In the previous article, you learned how load balancers distribute traffic across servers. But even with many servers, your system can be slow if every request hits the database.

This is where caching comes in. Caching is one of the most effective ways to speed up any system. It reduces database load, lowers latency, and saves money.

What is Caching?

Caching means storing a copy of data in a faster storage layer so future requests can be served quicker. Instead of fetching data from a slow source (like a database), you fetch it from a fast source (like memory).

Without caching:
  [Client] --> [Server] --> [Database]
  Response time: 200 ms (database query takes 180 ms)

With caching:
  [Client] --> [Server] --> [Cache] HIT --> return data
  Response time: 5 ms (cache lookup takes 3 ms)

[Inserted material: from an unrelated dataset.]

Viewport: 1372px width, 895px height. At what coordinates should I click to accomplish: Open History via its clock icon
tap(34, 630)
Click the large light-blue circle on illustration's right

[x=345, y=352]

  [Client] --> [Server] --> [Cache] MISS --> [Database] --> store in cache
  Response time: 210 ms (first time only)

The first request is slow because the data is not in the cache (a cache miss). But every subsequent request is fast because the data is already cached (a cache hit).

Cache Hit vs Cache Miss

These two terms are fundamental:

  • Cache hit — the requested data is found in the cache. Fast response.
  • Cache miss — the requested data is not in the cache. The system must fetch it from the original source (database, API, etc.).

The cache hit ratio measures how effective your cache is:

Cache hit ratio = cache hits / (cache hits + cache misses)

Example:
  1,000,000 requests
  950,000 cache hits
  50,000 cache misses

  Hit ratio = 950,000 / 1,000,000 = 95%

A 95% hit ratio means 95% of requests are served from the cache. This is a good target for most systems. Even a 90% hit ratio means your database handles only 10% of the traffic it would without caching.

Caching Strategies

There are four main caching strategies. Each one handles reads and writes differently.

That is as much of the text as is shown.